Im very curious, please I don't ask these questions to get angry someone, I just wanna know why the expert's do that in the frameworks, Im a beginner and I wanna know why the expert's handle in that way the development of DB. my teacher told me if I have thousands or millions of users or resources in a table, don't have a good architecture in the DB could be a trouble in the performance.

If you have a website with thousand of millions of data in the tables, please let me know if you use AspNetCore MVC with entity framework using the conventions of the framework, for example the ID 450 characters, to use email as index unique, to generate ID auto-generated for almost all tables?

Again thank you so much for take time in this amazing discussion.

THANK YOU DEVELOPERS!!!

benaadams commented 6 years ago

in the Table AspNetUsers in the Primary key Id you are using nvarchar(450)

I've also wondered that...

ajcvickers commented 6 years ago

@joelGarcia93 Is the question why is the primary key a string, or why is it constrained to 450 characters? For the former, I don't know.

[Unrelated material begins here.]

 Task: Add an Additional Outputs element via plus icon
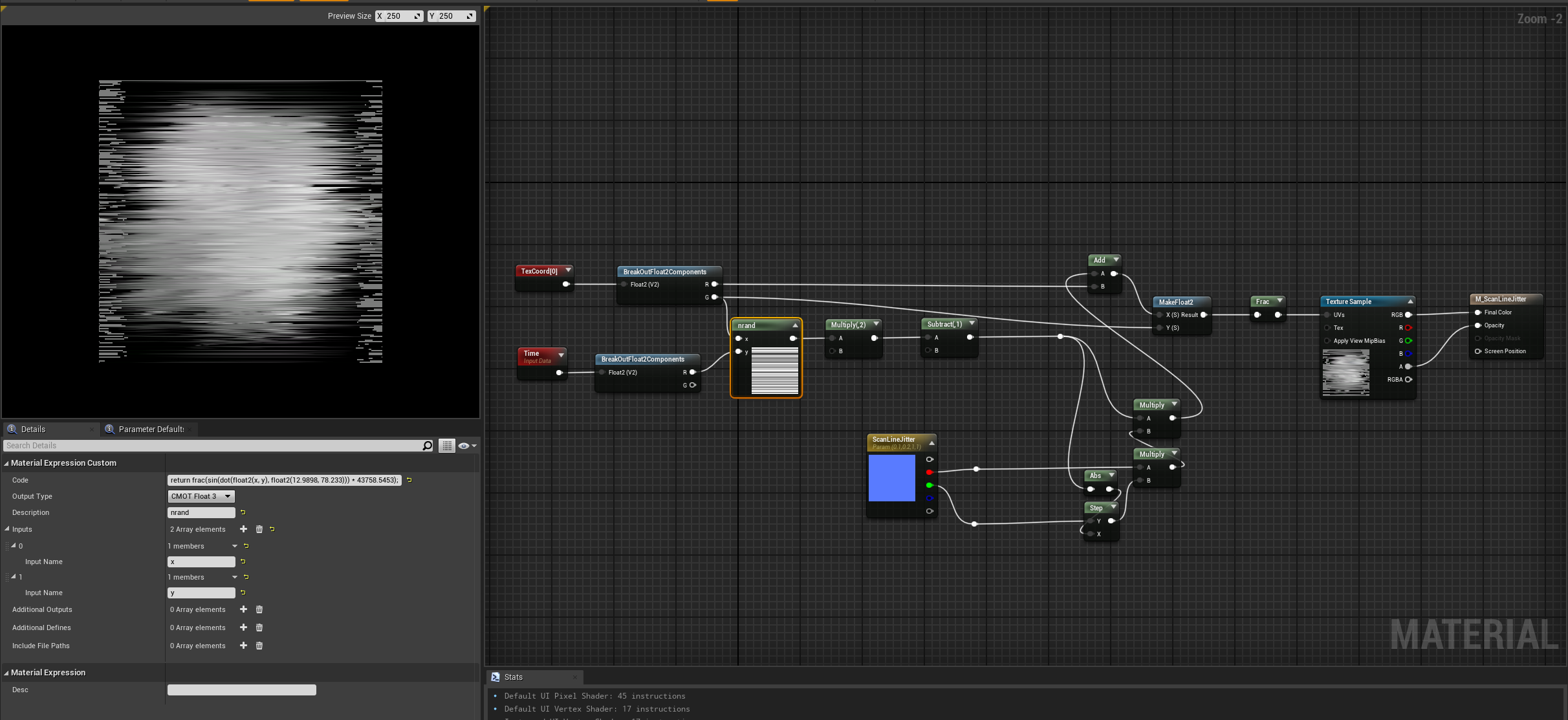[x=243, y=609]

For the latter, because there is a limit in SQL Server (and some other database systems) on the size for string key columns, and 450 was at some point determined to be a reasonable default, based primarily on SQL Server's limit, taking into account that it may be part of a composite key. @divega May be able to give more details.

joelGarcia93 commented 6 years ago

@ajcvickers as @benaadams wrote above, the primary key has to be constrained with the minimum characters, 450 is a very long number for a primary key, I believe with 20 characters would be ok, don't you believe that? actually my teacher told me in the SQL server in about 2005 year, it wasn't possible to do that, because it isn't a good practice in the architecture of the DB.

divega commented 6 years ago

@joelGarcia93 I can't remember if we made an explicit decision in ASP.NET Core Identity not to configure the size of the key. Or if we did any performance analysis with different lengths. @haok, do you remember?

I just found an article at https://sqlperformance.com/2017/06/sql-plan/performance-myths-oversizing-strings that goes into good detail about this, and not surprisingly, the conclusion is that for certain queries, keys that are declared with shorter max length can be more efficient (i.e. allocate less memory on the database server), independently of the length of the data stored into them.

When an application has knowledge of the max length to be stored in a string property, it is advisable for it to configure it explicitly to that size. EF Core supports several ways of doing that. If you are using ASP.NET Core Identity for an application that is going to support millions of users, you can configure the lenght explicitly by overrding OnModelCreating in the ApplicationDbContext.

As @ajcvickers mentioned, 450 is a just default picked by EF Core conventions. I would only like to add that in absence of explicit configuration we err on the side of large keys, because strings on .NET don't really have a specific max length. For this same reason, string properties that are not part of a key are mapped to nvarchar(max) by default.